Maybe you remember the insight I had on Saturday morning?
We spent the full class hour today working on brainstorming, focusing, and bubble-mapping the short response essay due on Wednesday. I hope they found it useful.
The thing is, it's sort of fun, working through how to write a response paper.
We started by listing. I had them list on their own paper, then we put a big list on the board.
Then I asked them to choose one thing from the list and freewrite.
Then we went back and expanded the list a bit, and I talked about how important starting over can be.
And then I asked them to choose something else from the list and freewrite, to just put aside their inner editor (or inner English professor) and get ideas down on paper.
We talked again about how important it is to start off exploring and thinking freely.
Then I asked them to freewrite about why one of the things they wrote about already is important, or what they learned from that aspect of the project.
Then I asked for a volunteer to tell us what s/he'd written about, and the person who volunteered gave us basically the topic and thesis. I had the class freewrite for a bit about the topic and thesis, and then we bubblemapped the essay together. (And I said that no one other than the volunteer is allowed to use that bubblemap for his/her paper.)
I know it's hard when you're a college student to take the time to freewrite and list and list and freewrite and bubblemap, but I hope that at least some of them left class with a couple really good ideas from the freewriting and a strategy for organizing those ideas and using examples. If they left with that, then I did a good job.
Of course, it's difficult to judge. If a student turns in a fabulous paper, then it's unlikely that it's my doing in a big way in that one class hour. And if a student turns in a poor paper, it doesn't mean s/he didn't get something helpful from the practice we did in class. It might be that a given student isn't quite ready to click with that aspect of the writing process. Or maybe that poor paper is a huge improvement over what the student would have turned in.
Students aren't widgets.
"Students aren't widgets."
ReplyDeletePreach it sister. Sigh.
I love that you're doing this, Bardiac. Students making the transition to college often have only limited strategies for getting writing started. I've met some students who've never had to develop their own topics ever. Others have a very rigid sense of the writing process starting with outlines (which always suggests to me that the brainstorming happens in one's head instead of on the page, since how can you outline something if you're still exploring?).

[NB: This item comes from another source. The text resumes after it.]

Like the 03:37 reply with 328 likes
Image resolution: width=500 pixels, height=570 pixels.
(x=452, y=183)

ReplyDeleteI'm a writing teacher -- and I'm grateful that a teacher in a content field (a term I hate, but that's all I can think of for now) teaches the writing that is appropriate for that class. (Writing teachers can't prepare students for all writing -- from the biology lab report to the literary analysis.)

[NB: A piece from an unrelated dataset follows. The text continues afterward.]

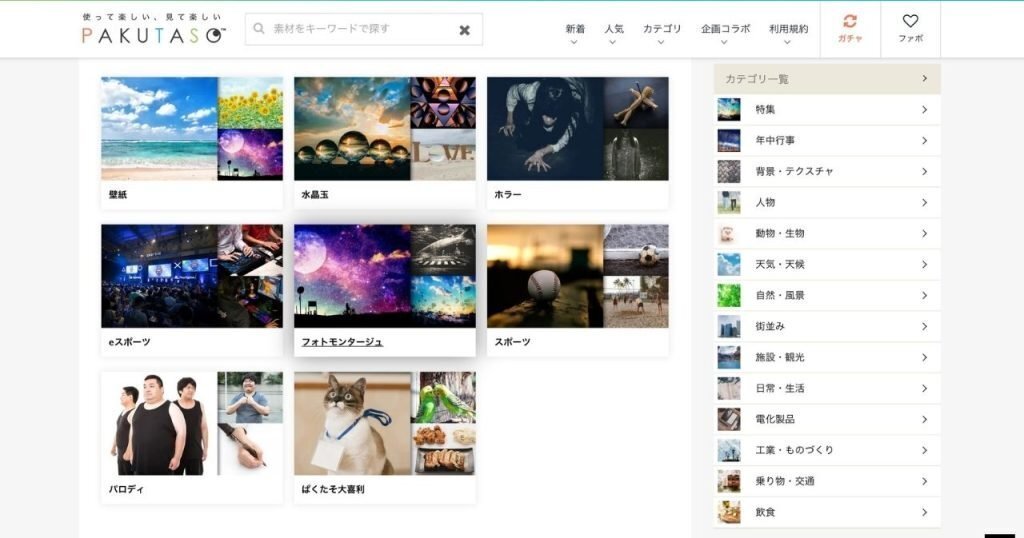Clear the search box with X icon
This screenshot has width=1024, height=538.
tap(464, 30)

"Students aren't widgets."
ReplyDeleteMay be the smartest thing I've read all day -- and I've been reading some smart folks.
These are important skills: getting them to write, getting them to think about what they're doing as they write (but not so much that they freeze up) and getting them to take another kick at the can. You've given them a chance to improve and learn with this workshop: good for being brave enough to stop and change the approach of the course to accommodate this.